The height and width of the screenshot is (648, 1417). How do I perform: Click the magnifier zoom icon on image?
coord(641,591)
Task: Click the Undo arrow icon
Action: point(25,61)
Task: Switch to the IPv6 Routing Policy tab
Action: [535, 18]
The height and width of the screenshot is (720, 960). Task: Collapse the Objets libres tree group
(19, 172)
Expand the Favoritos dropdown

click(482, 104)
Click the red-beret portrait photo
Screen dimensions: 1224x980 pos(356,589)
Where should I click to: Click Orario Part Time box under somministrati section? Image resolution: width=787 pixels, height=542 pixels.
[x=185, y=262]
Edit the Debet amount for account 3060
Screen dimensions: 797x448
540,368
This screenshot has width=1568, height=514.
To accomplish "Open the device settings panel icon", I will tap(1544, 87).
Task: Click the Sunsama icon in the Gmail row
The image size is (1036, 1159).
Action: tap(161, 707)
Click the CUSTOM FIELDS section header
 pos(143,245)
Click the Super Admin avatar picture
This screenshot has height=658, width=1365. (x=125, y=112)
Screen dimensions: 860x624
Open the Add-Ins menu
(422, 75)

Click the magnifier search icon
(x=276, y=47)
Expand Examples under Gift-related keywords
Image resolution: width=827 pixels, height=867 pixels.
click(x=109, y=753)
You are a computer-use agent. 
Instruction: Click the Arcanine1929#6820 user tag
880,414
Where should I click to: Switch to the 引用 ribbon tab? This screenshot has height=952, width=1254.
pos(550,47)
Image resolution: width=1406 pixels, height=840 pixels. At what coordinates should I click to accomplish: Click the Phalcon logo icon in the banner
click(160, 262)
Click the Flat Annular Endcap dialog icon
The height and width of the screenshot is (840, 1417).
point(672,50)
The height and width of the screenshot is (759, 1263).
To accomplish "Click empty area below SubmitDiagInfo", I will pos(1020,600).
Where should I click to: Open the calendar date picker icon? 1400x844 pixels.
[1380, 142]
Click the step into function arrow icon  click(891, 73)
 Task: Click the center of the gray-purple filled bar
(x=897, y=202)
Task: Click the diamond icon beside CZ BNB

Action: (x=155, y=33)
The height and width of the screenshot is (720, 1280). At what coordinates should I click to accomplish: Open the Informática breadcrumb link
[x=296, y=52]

*Aim of the exercise*: Of all the lines in the data, count those that contain "will" and give that figure with nothing else.

*Response to the task*: 2